2. The U-shaped pulse-tube refrigerator according to claim 1,

wherein the flow smoothing member is provided to contact the first exit of the communicating path.

3. The U-shaped pulse-tube refrigerator according to claim 1,

wherein the flow smoothing member is provided with a plurality of through holes that are formed along a direction substantially parallel to the longitudinal direction of the at least one of the regenerative tube and the pulse-tube, and/or a plurality of through holes that radially extend from the first exit of the communicating path toward the heat exchanger.

4. The U-shaped pulse-tube refrigerator according to claim 1,

wherein the flow smoothing member is provided with a plurality of through holes that are radially formed along a direction substantially perpendicular to the longitudinal direction of the at least one of the regenerative tube and the pulse-tube.

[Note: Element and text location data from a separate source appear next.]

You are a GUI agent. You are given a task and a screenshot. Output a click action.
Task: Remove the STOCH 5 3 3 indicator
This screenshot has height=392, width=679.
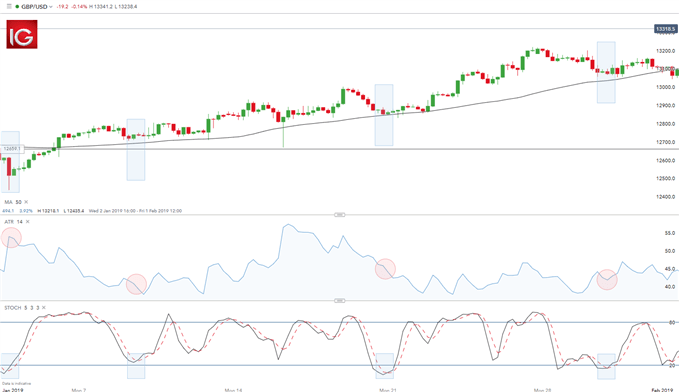click(44, 308)
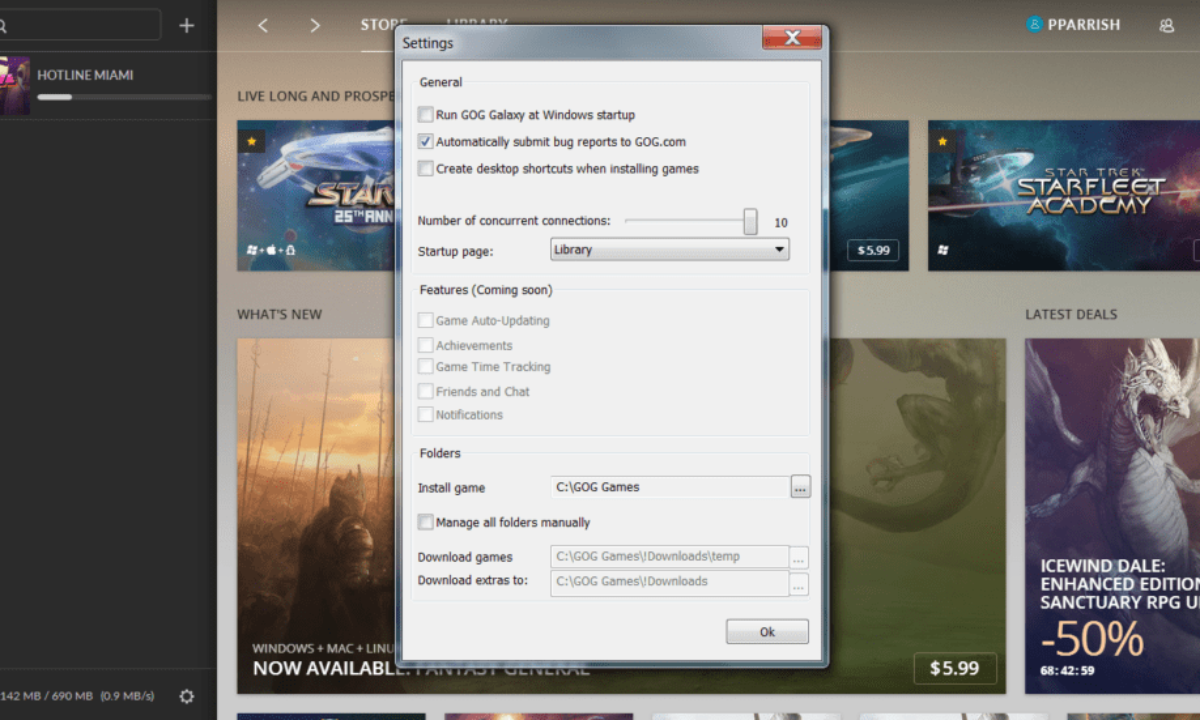Click star badge on Starfleet Academy banner
Image resolution: width=1200 pixels, height=720 pixels.
coord(941,142)
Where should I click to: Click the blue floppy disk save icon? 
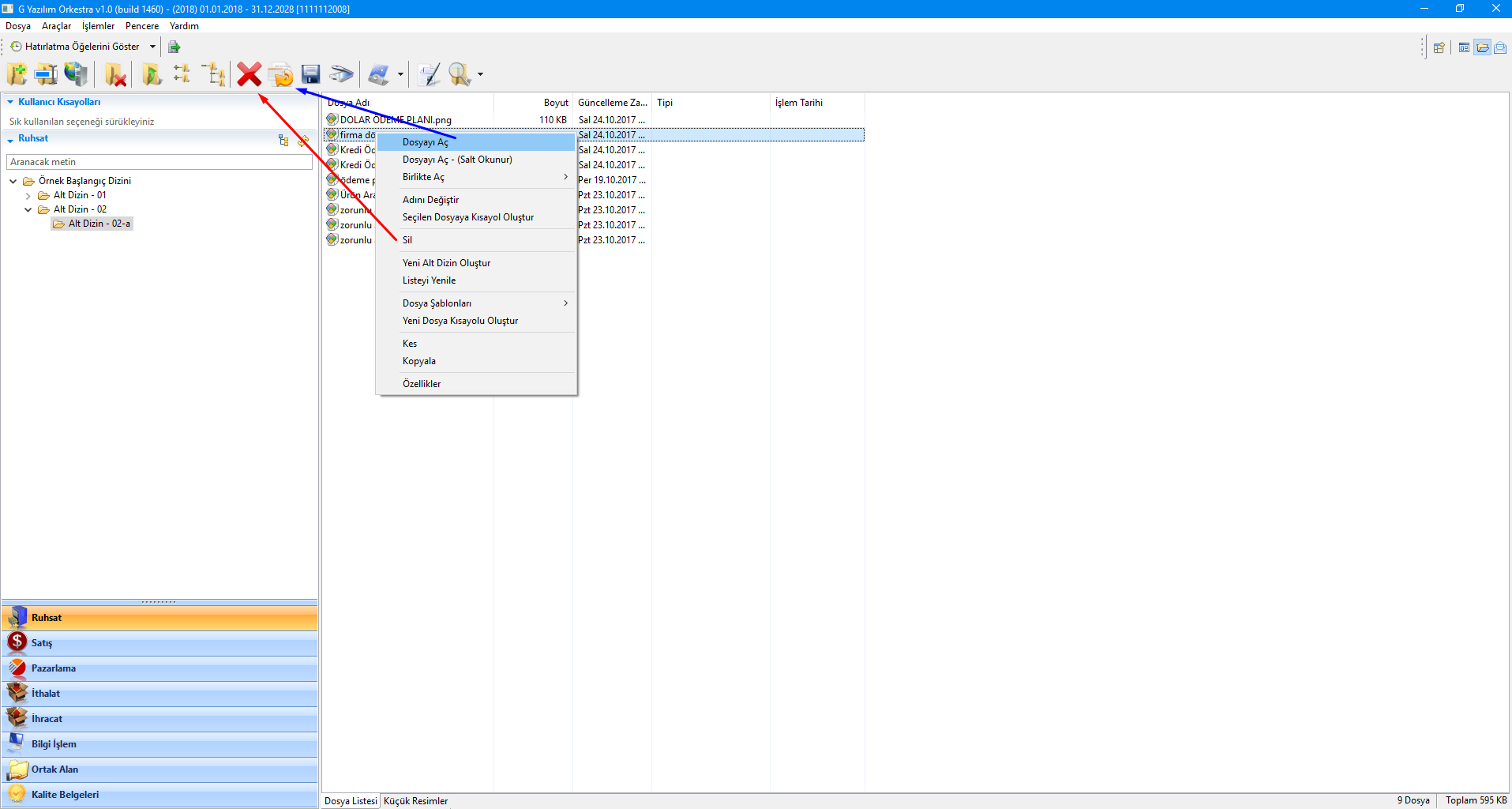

5. The U-shaped pulse-tube refrigerator according to claim 1, further comprising:

a space portion provided between the heat exchanger and the first exit of the communicating path, the space portion having a tapered shape whose diameter increases from the first exit of the communicating path toward the heat exchanger.

6. The U-shaped pulse-tube refrigerator according to claim 1,

wherein the heat exchanger is provided at the low-temperature end of the regenerative tube and the first exit of the communicating path is at the low-temperature end side of the regenerative tube.

7. The U-shaped pulse-tube refrigerator according to claim 1,

wherein the flow smoothing member includes a block body that is provided to block flow of a gas from the first exit of the communicating path toward the heat exchanger, the block body being provided with a plurality of through holes such that the gas flows through the plurality of through holes from the first exit toward the heat exchanger.

8. The U-shaped pulse-tube refrigerator according to claim 7,

wherein the block body is provided to block the first exit.